● THE TASK:
Produce as output only the lines below starting at the line with "Click the Personal Vault folder icon" and continuing through the line with "This screenshot has width=1088, height=794.", each one exactly as written.

● EXERCISE INPUT:
# # # #

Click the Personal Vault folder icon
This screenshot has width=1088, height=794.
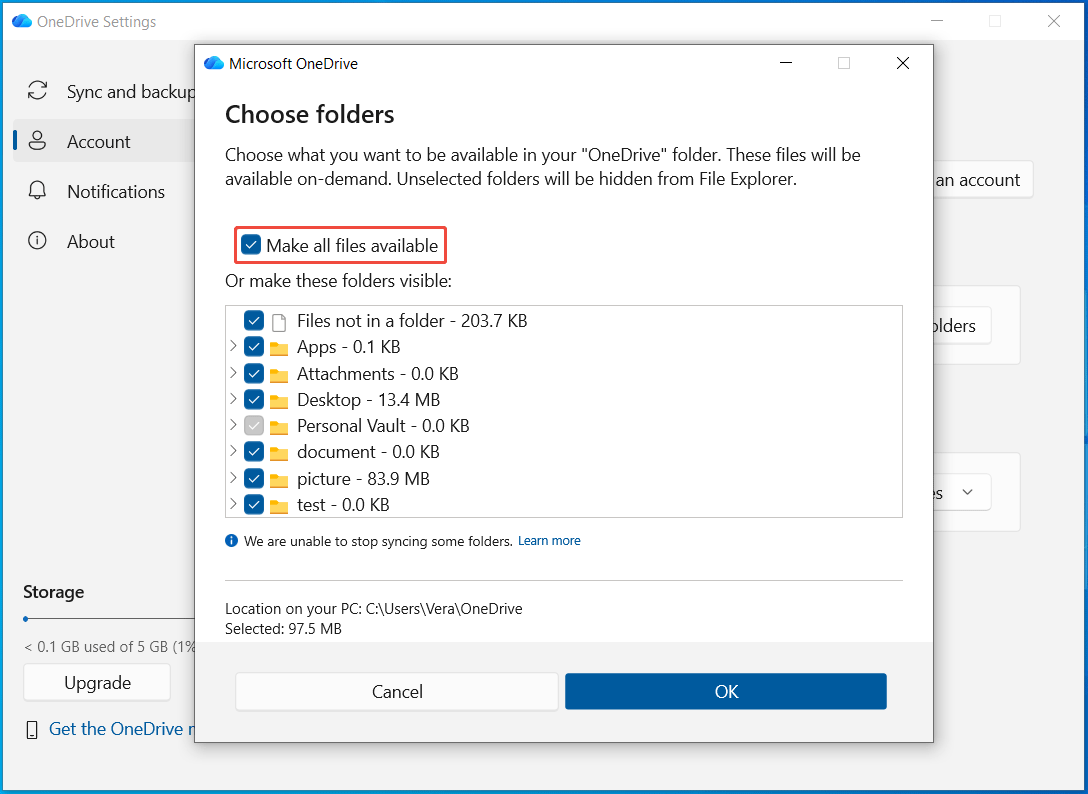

# # # #

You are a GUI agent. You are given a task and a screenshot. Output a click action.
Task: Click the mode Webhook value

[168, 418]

# # # #

● THE ANSWER:
Click the Personal Vault folder icon
This screenshot has width=1088, height=794.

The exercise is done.